This was originally going to be a mini-adventure with the children, however their social life was far too busy to fit me in, so instead my long suffering hiking buddy – Fran – joined me on what was to be a puffin extravaganza!
We arrived at the National Trust car park at Lockley Lodge very early (even for Fran who loves to be super early) in the morning to beat the crowds as it’s first come first on to the island – no pre-bookings allowed. However, as the rain was falling and the cloud low, there was plenty of availability. I was told that on a sunny day then the queue/waiting time could be huge, and the island very busy.
The trip starts with a boat ride over to Skomer a kilometre or so away, which took about 15 minutes. It’s a bumpy affair and with no cover at all, so waterproofs would have been useful (and not the denim shorts like I had on!). Alas we didn’t spot any dolphins during the crossing, which is regular bonus, but we did have our first sighting of puffins in flight.
Once landed there is a quick briefing and words of wisdom from the NT staff – namely ‘don’t stray of the path’ and ‘there are no trees and everyone has binoculars, so if you need to wee then be quick’. Then its up the hundred or so cliff steps to start exploring.
Skomer Island is just short of 3km2, so walking around the circumference at a leisure pace is easily managed – the choice is to go clockwise or anti-clockwise.
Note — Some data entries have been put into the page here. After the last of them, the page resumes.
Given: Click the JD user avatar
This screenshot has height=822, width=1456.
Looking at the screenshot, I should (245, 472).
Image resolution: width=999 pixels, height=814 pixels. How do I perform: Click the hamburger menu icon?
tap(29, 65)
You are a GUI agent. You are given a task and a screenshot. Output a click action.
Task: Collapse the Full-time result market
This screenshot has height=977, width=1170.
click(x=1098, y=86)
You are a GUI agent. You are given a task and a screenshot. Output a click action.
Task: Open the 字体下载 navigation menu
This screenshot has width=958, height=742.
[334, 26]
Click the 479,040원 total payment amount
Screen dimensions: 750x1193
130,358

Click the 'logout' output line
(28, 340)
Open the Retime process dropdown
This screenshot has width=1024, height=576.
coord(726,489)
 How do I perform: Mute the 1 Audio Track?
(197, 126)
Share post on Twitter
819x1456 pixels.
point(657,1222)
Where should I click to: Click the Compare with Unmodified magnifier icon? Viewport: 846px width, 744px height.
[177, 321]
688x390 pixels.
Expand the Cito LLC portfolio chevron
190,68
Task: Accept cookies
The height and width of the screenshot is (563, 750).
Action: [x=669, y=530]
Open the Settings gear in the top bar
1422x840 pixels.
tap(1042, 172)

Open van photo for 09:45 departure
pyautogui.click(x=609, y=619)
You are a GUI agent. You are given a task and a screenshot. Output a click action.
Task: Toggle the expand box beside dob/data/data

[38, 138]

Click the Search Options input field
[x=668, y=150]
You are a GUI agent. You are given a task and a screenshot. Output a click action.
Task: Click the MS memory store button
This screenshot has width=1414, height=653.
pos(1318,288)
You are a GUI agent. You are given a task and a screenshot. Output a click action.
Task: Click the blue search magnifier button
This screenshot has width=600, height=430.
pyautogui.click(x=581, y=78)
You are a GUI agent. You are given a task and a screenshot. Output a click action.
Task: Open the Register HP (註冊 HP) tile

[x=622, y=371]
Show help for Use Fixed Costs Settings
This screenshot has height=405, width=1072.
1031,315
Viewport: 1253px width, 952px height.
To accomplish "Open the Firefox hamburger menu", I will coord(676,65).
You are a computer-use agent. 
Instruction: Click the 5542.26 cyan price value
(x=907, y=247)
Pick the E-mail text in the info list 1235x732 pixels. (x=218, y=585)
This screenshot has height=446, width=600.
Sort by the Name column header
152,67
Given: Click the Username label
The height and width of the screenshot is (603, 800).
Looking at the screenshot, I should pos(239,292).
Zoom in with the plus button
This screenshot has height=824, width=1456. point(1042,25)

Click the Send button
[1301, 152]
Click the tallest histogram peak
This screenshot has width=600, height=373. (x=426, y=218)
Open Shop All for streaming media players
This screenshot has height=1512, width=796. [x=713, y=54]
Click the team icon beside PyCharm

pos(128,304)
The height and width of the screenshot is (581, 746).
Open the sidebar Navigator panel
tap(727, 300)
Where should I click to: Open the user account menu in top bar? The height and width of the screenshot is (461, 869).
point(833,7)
I’m guessing that most people head to The Wick first (and perhaps only there and back) where the vast majority of puffins are. However as it was so quiet (first boat over) we walked anti-clockwise around the island saving the Wick until ¾ of the way around.
*Warning the paragraph below has a twitcher warning*
Even though the visibility wasn’t great and it was still raining we were not disappointed. Sightings included puffins galore plus plenty of gannets, wheatears and a few oystercatchers. We tried our hardest to spot the rare short-eared owl, by scanning walls with our binoculars but to no avail, and we missed the razorbills and guillemots by only a week – timing is key to your visit depending on what you want to see.
In the late morning the fog lifted and the sun came out. This little island is gorgeous like this and if you have even the remotest of twitching tendencies then it’s a fantastic way to spend the day.
The puffins scurried right across your path and you could easily spend a half-day watching them as they may be tiny but they have large personalities, they love to hang around in small groups and seemingly have meetings and discussions. Their landings are something to behold too.
Our boat was 2.30pm back and I would have loved to spend longer on the island. However I will be back next year, probably with the kids (fantastic child activity) and maybe overnight.
- Take binoculars – the puffins are right there by your feet, but if you want to watch the other birds, especially the magnificent gannets diving into the sea, then binoculars are essential
- Take food and drink – they have a few things to buy on skomer like bottled water and chocolate, but don’t expect a café!
- Take waterproofs (or sun cream) – there are no trees, therefore the island is very exposed to the elements be it sun or rain (more likely)
- The puffins are on Skomer from May – July
- You can stay overnight (they even hold yoga retreats)
- It’s a photographers dream – my little point and shoot was almost laughable compared to the monster lenses I saw. However the puffins are so close to you that you can get some great images with a smart phone!
- Circumnavigation is the obvious route, however make sure you go inland too, it’s really pleasant.